# AtomicRAG
**Repository Path**: joo2019/AtomicRAG
## Basic Information
- **Project Name**: AtomicRAG
- **Description**: No description available
- **Primary Language**: Unknown
- **License**: MIT
- **Default Branch**: main
- **Homepage**: None
- **GVP Project**: No
## Statistics
- **Stars**: 0
- **Forks**: 0
- **Created**: 2026-05-26
- **Last Updated**: 2026-05-26
## Categories & Tags
**Categories**: Uncategorized
**Tags**: None
## README
# AtomicRAG: Atom-Entity Graphs for Retrieval-Augmented Generation
[](https://arxiv.org/abs/2604.20844)
[](https://github.com/7HHHHH/AtomicRAG)
Official implementation of **AtomicRAG: Atom-Entity Graphs for Retrieval-Augmented Generation**.
AtomicRAG is a graph-based retrieval-augmented generation framework that stores knowledge as fine-grained, self-contained **knowledge atoms** rather than coarse text chunks or predicate-only triples.
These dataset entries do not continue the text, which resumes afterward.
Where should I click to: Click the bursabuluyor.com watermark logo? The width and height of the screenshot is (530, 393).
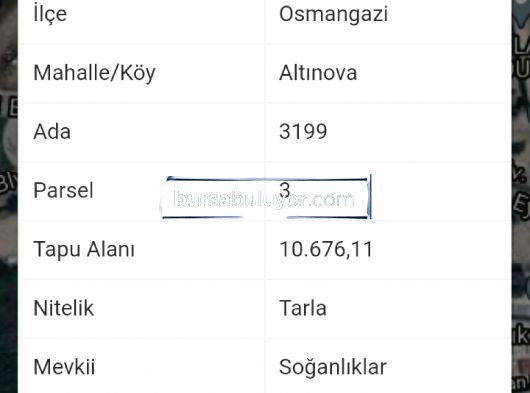click(266, 198)
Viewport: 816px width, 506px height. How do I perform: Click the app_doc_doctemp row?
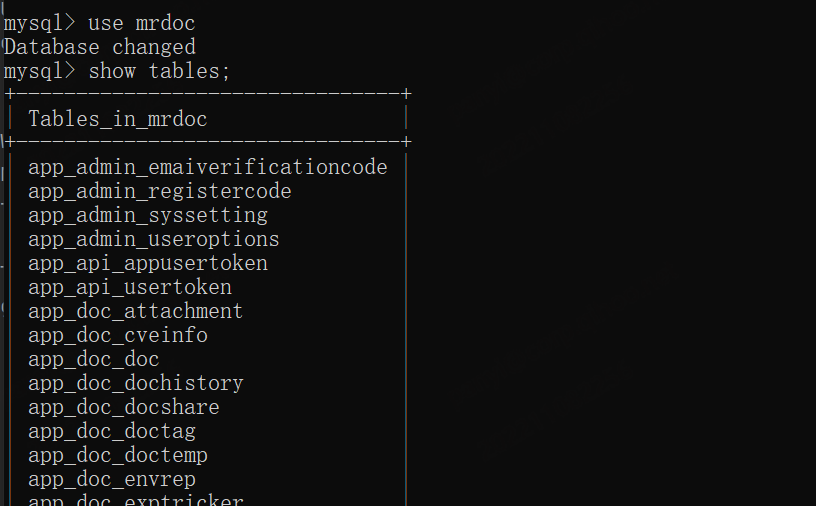pyautogui.click(x=118, y=455)
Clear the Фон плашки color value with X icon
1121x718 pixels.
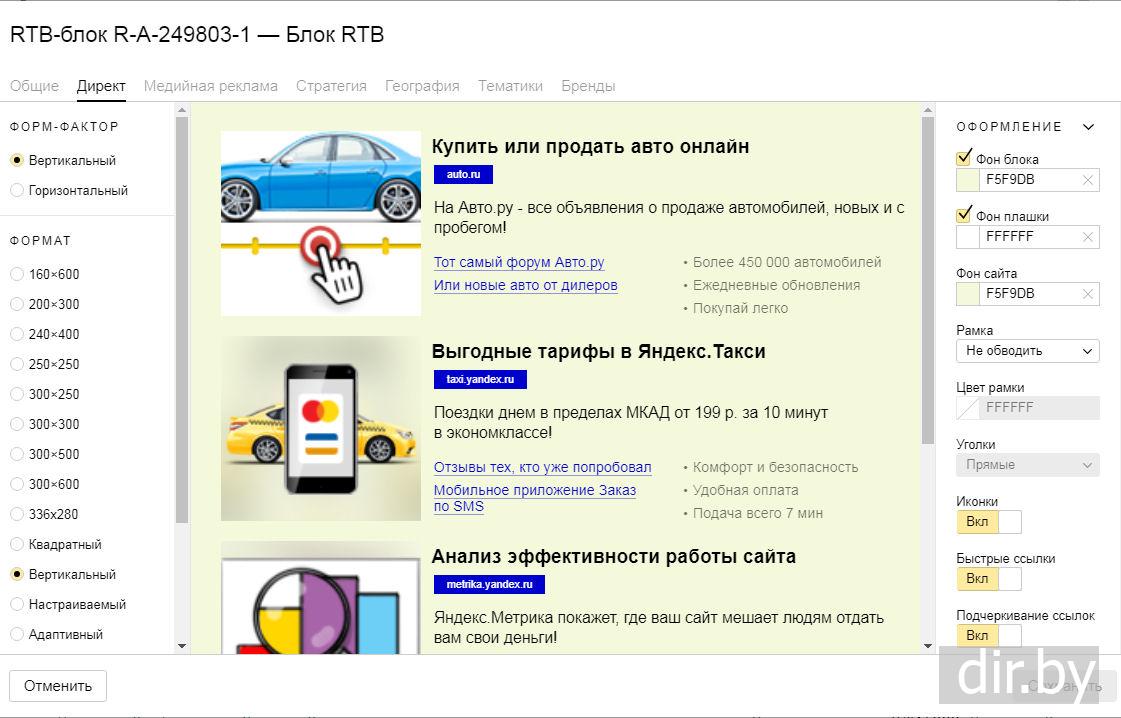point(1088,237)
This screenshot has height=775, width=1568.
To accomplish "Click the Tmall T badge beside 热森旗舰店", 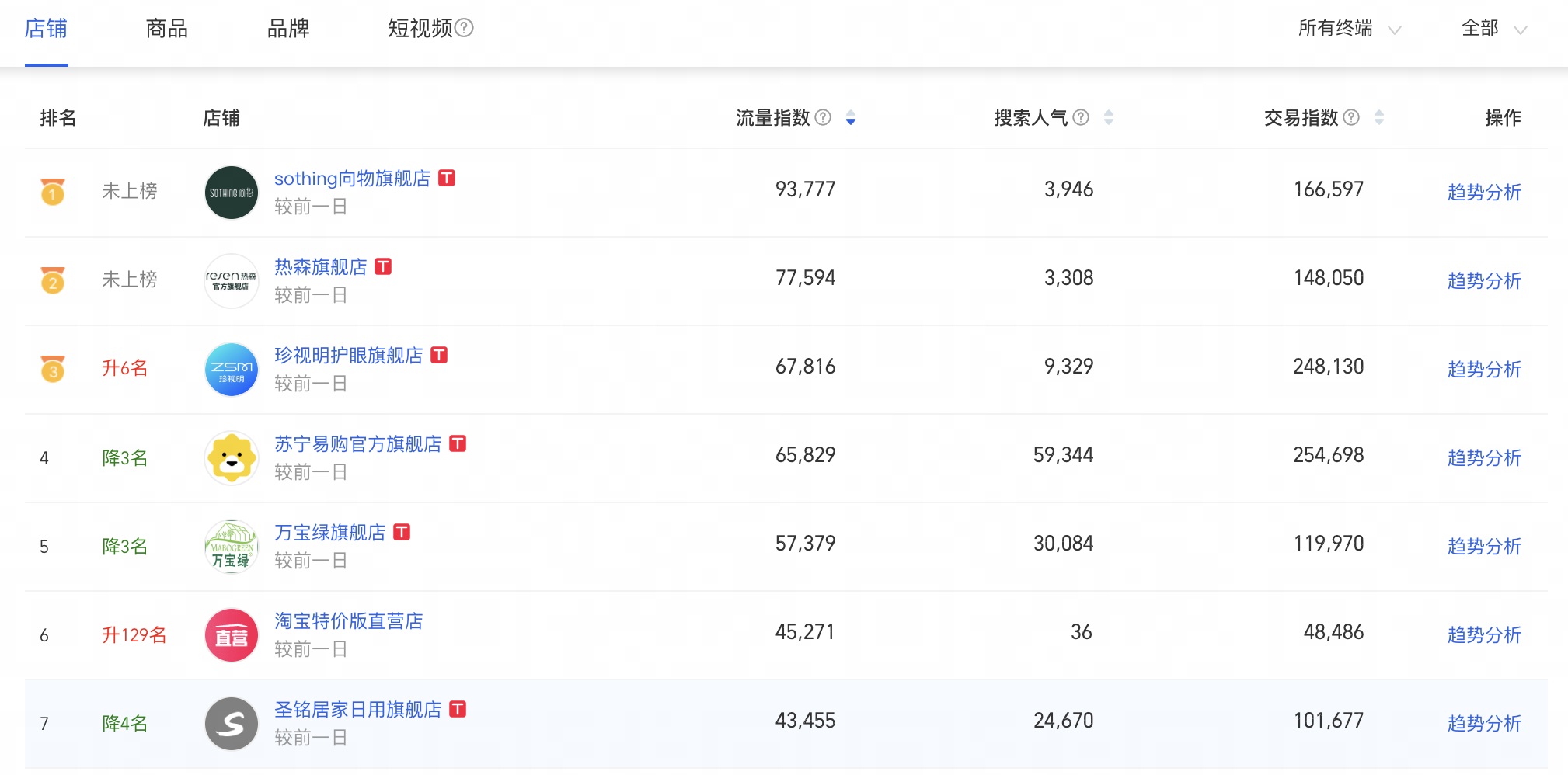I will tap(383, 266).
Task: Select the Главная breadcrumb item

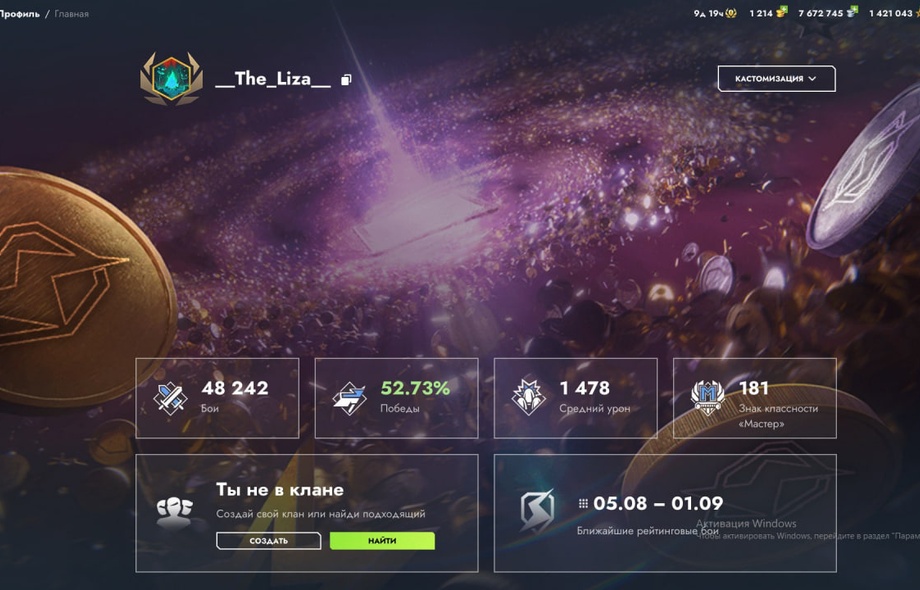Action: [x=72, y=13]
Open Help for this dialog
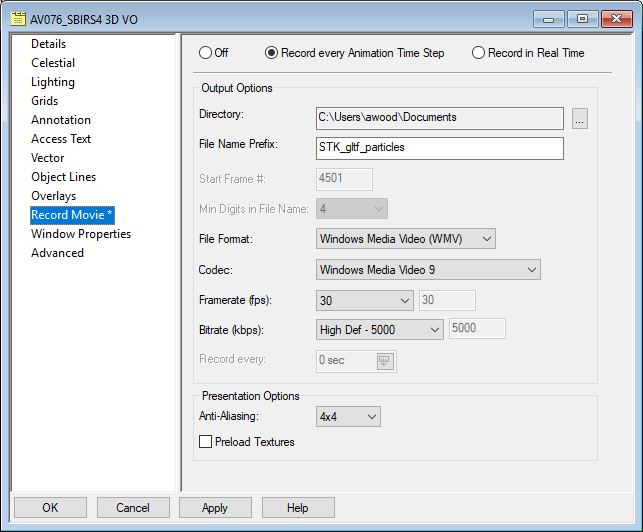 click(297, 508)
It builds an **Atom-Entity Graph (AEG)**, retrieves evidence through entity-aware graph propagation, and filters retrieved atoms before grounded answer generation.
Paper: [arXiv:2604.20844](https://arxiv.org/abs/2604.20844)
Code: [https://github.com/7HHHHH/AtomicRAG](https://github.com/7HHHHH/AtomicRAG)
## Overview
AtomicRAG addresses two common failure modes in GraphRAG-style systems:
- Coarse chunk-level storage entangles multiple facts in one retrieval unit, which adds noise for fine-grained or multi-hop questions.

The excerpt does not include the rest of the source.